Los últimos diez años fueron más prolíficos en cuanto a grabaciones. Con la folclorista Carmen López grabó la antología Cantos de Rosa Esther (l989), basada en décimas, tonadas y versos aprendidos de una cultora tradicional. A partir de entonces su trabajo volvió a encontrar eco en instituciones y fondos culturales. Junto a Anaís Pavez y a José Pepe Cabello volvió sobre los romances en el disco Romances cantados (1991), editado por la Facultad de Música de la Universidad de Chile, y con Pepe Cabello y Guillermo Ríos hizo el disco doble Veinte tonadas religiosas (1993).
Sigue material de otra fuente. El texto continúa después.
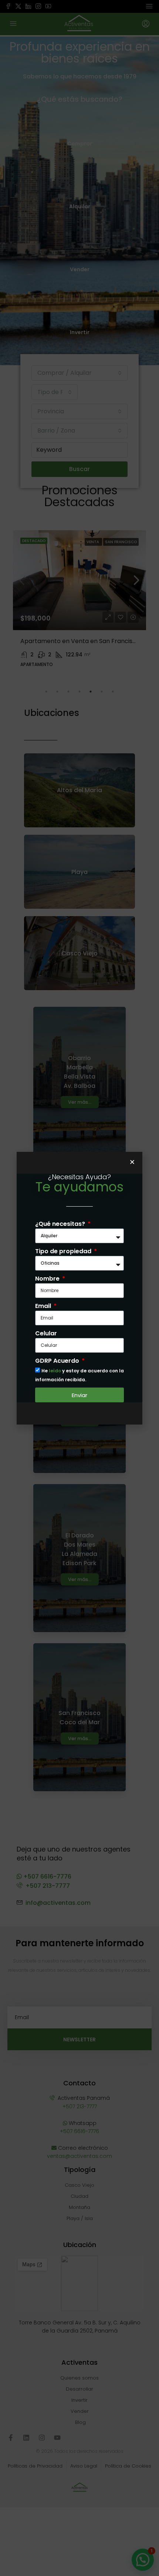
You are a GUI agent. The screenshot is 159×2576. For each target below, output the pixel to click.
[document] (79, 1288)
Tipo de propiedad (64, 1251)
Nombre (48, 1278)
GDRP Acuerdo (58, 1360)
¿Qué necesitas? (61, 1224)
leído (55, 1371)
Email (44, 1306)
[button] (132, 1162)
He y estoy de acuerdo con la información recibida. (79, 1375)
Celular (46, 1333)
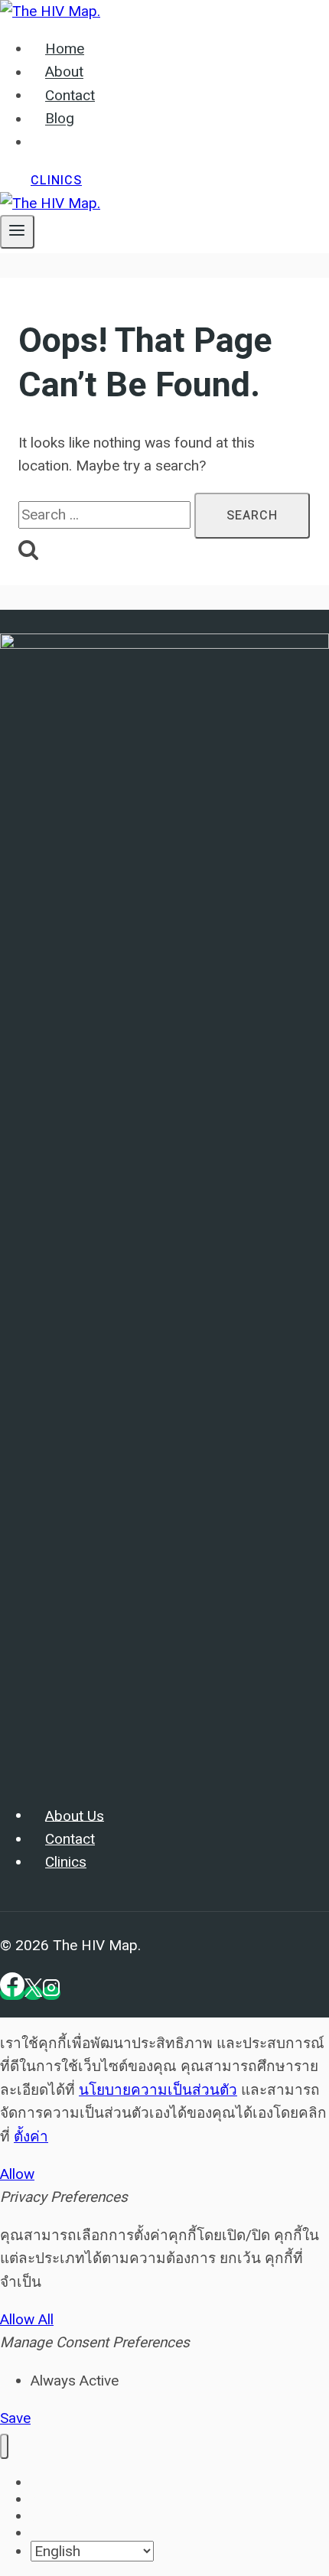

En marzo de 1999 grabó el recital Las estaciones del canto, una de sus últimas actuaciones. Para entonces Gabriela Pizarro ya avanzaba en la grabación de un disco de cuecas recopiladas por Violeta Parra cuyas partituras habían sido halladas por su discípula Patricia Chavarría. Pero también avanzaba un cáncer al pulmón que no le permitió ver el terminado el disco, demorado por una disputa legal sobre los derechos de esas obras que fue resuelta en su favor, pero tarde. 20 cuecas recogidas por Violeta Parra (2000) apareció después de que, el 29 de diciembre de 1999, la enfermedad acabara a los 67 años con la vida de Gabriela Pizarro. Completadas por sus hijos y por Catalina Rojas y Patricia Chavarría, ocho de esas veinte cuecas que un mes antes aún ella estaba grabando son su último aliento.

"Gabriela ha sido mi mejor alumna, desde que la conocí en las Escuelas de Temporada que hice en la Universidad de Chile. Ella muere con toda su voz, con una gran voz, una vida natural preciosa que la hizo cantar muy hermosamente las canciones campesinas de la zona centro y sur", fue el recuerdo de despedida que le dedicó Margot Loyola. Y una memoria igual de afectuosa guarda Rubén Nouzeilles, el director del sello Odeon, donde Gabriela Pizarro grabó sus primeros discos con Millaray.

–Con ese aire de aristocracia que sale de su maravillosa producción musical ella se iba a una población, a veces lloviendo, se bajaba de una micro y caminaba cuadras por el barro a la una de la mañana. En cuanto abría la boca estaba dictando cátedra –recuerda Nouzeilles–. Donde se sentaba Gabriela Pizarro era una profesora.

Tributo a Gabriela Pizarro
El pasado 04 de diciembre los hijos de la Señora Gabriela, amigos y diversas organizaciones se dieron cita en el ICAL, lugar donde se rindió un homenaje a lo que fue su existencia, su trabajo su legado, su enseñanza, sus anecdotas, su vida al servicio de la cultura tradicional de su patria amada. En donde diversos artistas se dieron entregaron su saludo musical, como Catalina Rojas, Arssel Angulo, Mireya Alegría, Jose Cabellos, Guillermo Ríos, Conjunto Cuncumén y por cierto donde cada uno de sus hijos mostró el talento heredado y su herencia cultural.